» **MATERIAL FOR THIS TASK**:
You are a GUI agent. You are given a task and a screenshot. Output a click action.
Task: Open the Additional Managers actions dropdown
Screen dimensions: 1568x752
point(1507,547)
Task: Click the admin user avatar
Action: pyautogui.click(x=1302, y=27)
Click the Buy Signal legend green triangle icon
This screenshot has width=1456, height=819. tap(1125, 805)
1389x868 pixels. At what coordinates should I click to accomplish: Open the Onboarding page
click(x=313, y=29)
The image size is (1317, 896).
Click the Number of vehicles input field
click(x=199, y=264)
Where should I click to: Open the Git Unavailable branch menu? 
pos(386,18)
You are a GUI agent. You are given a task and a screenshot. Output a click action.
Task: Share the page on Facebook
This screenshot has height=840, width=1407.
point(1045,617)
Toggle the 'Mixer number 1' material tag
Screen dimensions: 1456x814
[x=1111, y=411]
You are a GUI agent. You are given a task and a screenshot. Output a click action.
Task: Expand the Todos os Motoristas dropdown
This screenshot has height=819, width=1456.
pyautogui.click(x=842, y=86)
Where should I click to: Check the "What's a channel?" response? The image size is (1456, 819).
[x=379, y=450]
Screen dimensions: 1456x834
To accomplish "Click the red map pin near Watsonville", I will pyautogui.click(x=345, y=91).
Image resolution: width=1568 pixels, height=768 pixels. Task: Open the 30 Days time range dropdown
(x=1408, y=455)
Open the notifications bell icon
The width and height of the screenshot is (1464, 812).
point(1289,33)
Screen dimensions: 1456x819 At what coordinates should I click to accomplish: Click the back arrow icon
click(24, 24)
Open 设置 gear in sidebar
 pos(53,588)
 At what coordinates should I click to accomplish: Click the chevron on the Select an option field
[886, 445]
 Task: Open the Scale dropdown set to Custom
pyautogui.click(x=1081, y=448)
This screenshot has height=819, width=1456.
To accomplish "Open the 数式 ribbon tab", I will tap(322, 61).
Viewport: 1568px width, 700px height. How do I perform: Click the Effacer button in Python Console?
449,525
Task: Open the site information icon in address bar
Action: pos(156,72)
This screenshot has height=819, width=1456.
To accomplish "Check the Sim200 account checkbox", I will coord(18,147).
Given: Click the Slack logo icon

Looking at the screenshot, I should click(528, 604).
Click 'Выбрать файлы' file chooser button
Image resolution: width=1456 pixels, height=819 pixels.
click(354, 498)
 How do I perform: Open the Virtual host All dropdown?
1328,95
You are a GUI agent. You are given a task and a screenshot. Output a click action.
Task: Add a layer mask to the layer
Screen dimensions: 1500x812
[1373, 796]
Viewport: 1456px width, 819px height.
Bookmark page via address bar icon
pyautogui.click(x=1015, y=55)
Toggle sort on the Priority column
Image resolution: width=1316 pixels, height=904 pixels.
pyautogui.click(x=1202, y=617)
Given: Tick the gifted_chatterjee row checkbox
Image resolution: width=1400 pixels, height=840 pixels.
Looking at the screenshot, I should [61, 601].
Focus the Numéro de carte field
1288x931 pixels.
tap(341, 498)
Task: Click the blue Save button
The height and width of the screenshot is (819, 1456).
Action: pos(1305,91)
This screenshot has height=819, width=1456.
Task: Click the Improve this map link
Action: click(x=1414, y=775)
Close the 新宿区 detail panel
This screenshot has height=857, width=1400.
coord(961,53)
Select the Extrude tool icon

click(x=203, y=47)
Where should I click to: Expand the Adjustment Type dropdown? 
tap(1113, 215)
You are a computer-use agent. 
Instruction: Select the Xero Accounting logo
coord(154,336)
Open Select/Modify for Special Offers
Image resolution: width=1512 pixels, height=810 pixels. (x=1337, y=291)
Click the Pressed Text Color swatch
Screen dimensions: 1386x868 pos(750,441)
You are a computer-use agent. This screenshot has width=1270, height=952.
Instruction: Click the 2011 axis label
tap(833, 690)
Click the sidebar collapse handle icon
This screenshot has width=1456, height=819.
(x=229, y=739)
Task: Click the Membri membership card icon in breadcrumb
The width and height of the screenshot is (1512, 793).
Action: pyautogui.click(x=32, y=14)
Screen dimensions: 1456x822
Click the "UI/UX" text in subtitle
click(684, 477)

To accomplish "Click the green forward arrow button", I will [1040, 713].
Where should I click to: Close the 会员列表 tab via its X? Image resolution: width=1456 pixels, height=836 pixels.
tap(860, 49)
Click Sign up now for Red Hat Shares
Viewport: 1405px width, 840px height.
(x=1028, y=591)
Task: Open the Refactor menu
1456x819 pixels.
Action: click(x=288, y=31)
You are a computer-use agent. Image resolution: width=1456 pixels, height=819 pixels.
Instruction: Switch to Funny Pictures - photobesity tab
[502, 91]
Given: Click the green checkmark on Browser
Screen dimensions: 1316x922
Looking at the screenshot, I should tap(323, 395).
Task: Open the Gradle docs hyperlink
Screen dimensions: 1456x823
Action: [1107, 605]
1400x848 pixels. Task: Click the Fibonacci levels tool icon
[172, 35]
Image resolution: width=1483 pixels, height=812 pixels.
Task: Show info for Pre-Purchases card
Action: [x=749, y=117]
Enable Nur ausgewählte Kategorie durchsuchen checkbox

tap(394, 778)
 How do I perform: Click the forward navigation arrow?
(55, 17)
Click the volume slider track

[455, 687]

» **REQUIREMENT**: No line may be altered or left out when the data is written out.

» **ANSWER BOX**:
You are a GUI agent. You are given a task and a screenshot. Output a click action.
Task: Open the Additional Managers actions dropdown
Screen dimensions: 1568x752
point(1507,547)
Task: Click the admin user avatar
Action: pyautogui.click(x=1302, y=27)
Click the Buy Signal legend green triangle icon
This screenshot has width=1456, height=819. tap(1125, 805)
1389x868 pixels. At what coordinates should I click to accomplish: Open the Onboarding page
click(x=313, y=29)
The image size is (1317, 896).
Click the Number of vehicles input field
click(x=199, y=264)
Where should I click to: Open the Git Unavailable branch menu? 
pos(386,18)
You are a GUI agent. You are given a task and a screenshot. Output a click action.
Task: Share the page on Facebook
This screenshot has height=840, width=1407.
point(1045,617)
Toggle the 'Mixer number 1' material tag
Screen dimensions: 1456x814
[x=1111, y=411]
You are a GUI agent. You are given a task and a screenshot. Output a click action.
Task: Expand the Todos os Motoristas dropdown
This screenshot has height=819, width=1456.
pyautogui.click(x=842, y=86)
Where should I click to: Check the "What's a channel?" response? The image size is (1456, 819).
[x=379, y=450]
Screen dimensions: 1456x834
To accomplish "Click the red map pin near Watsonville", I will pyautogui.click(x=345, y=91).
Image resolution: width=1568 pixels, height=768 pixels. Task: Open the 30 Days time range dropdown
(x=1408, y=455)
Open the notifications bell icon
The width and height of the screenshot is (1464, 812).
point(1289,33)
Screen dimensions: 1456x819 At what coordinates should I click to accomplish: Click the back arrow icon
click(24, 24)
Open 设置 gear in sidebar
 pos(53,588)
 At what coordinates should I click to accomplish: Click the chevron on the Select an option field
[886, 445]
 Task: Open the Scale dropdown set to Custom
pyautogui.click(x=1081, y=448)
This screenshot has height=819, width=1456.
To accomplish "Open the 数式 ribbon tab", I will tap(322, 61).
Viewport: 1568px width, 700px height. How do I perform: Click the Effacer button in Python Console?
449,525
Task: Open the site information icon in address bar
Action: pos(156,72)
This screenshot has height=819, width=1456.
To accomplish "Check the Sim200 account checkbox", I will coord(18,147).
Given: Click the Slack logo icon

Looking at the screenshot, I should click(528, 604).
Click 'Выбрать файлы' file chooser button
Image resolution: width=1456 pixels, height=819 pixels.
click(354, 498)
 How do I perform: Open the Virtual host All dropdown?
1328,95
You are a GUI agent. You are given a task and a screenshot. Output a click action.
Task: Add a layer mask to the layer
Screen dimensions: 1500x812
[1373, 796]
Viewport: 1456px width, 819px height.
Bookmark page via address bar icon
pyautogui.click(x=1015, y=55)
Toggle sort on the Priority column
Image resolution: width=1316 pixels, height=904 pixels.
pyautogui.click(x=1202, y=617)
Given: Tick the gifted_chatterjee row checkbox
Image resolution: width=1400 pixels, height=840 pixels.
Looking at the screenshot, I should [61, 601].
Focus the Numéro de carte field
1288x931 pixels.
tap(341, 498)
Task: Click the blue Save button
The height and width of the screenshot is (819, 1456).
Action: pos(1305,91)
This screenshot has height=819, width=1456.
Task: Click the Improve this map link
Action: click(x=1414, y=775)
Close the 新宿区 detail panel
This screenshot has height=857, width=1400.
coord(961,53)
Select the Extrude tool icon

click(x=203, y=47)
Where should I click to: Expand the Adjustment Type dropdown? 
tap(1113, 215)
You are a computer-use agent. 
Instruction: Select the Xero Accounting logo
coord(154,336)
Open Select/Modify for Special Offers
Image resolution: width=1512 pixels, height=810 pixels. (x=1337, y=291)
Click the Pressed Text Color swatch
Screen dimensions: 1386x868 pos(750,441)
You are a computer-use agent. This screenshot has width=1270, height=952.
Instruction: Click the 2011 axis label
tap(833, 690)
Click the sidebar collapse handle icon
This screenshot has width=1456, height=819.
(x=229, y=739)
Task: Click the Membri membership card icon in breadcrumb
The width and height of the screenshot is (1512, 793).
Action: pyautogui.click(x=32, y=14)
Screen dimensions: 1456x822
Click the "UI/UX" text in subtitle
click(684, 477)

To accomplish "Click the green forward arrow button", I will [1040, 713].
Where should I click to: Close the 会员列表 tab via its X? Image resolution: width=1456 pixels, height=836 pixels.
tap(860, 49)
Click Sign up now for Red Hat Shares
Viewport: 1405px width, 840px height.
(x=1028, y=591)
Task: Open the Refactor menu
1456x819 pixels.
Action: click(x=288, y=31)
You are a computer-use agent. Image resolution: width=1456 pixels, height=819 pixels.
Instruction: Switch to Funny Pictures - photobesity tab
[502, 91]
Given: Click the green checkmark on Browser
Screen dimensions: 1316x922
Looking at the screenshot, I should tap(323, 395).
Task: Open the Gradle docs hyperlink
Screen dimensions: 1456x823
Action: [1107, 605]
1400x848 pixels. Task: Click the Fibonacci levels tool icon
[172, 35]
Image resolution: width=1483 pixels, height=812 pixels.
Task: Show info for Pre-Purchases card
Action: [x=749, y=117]
Enable Nur ausgewählte Kategorie durchsuchen checkbox

tap(394, 778)
 How do I perform: Click the forward navigation arrow?
(55, 17)
Click the volume slider track

[455, 687]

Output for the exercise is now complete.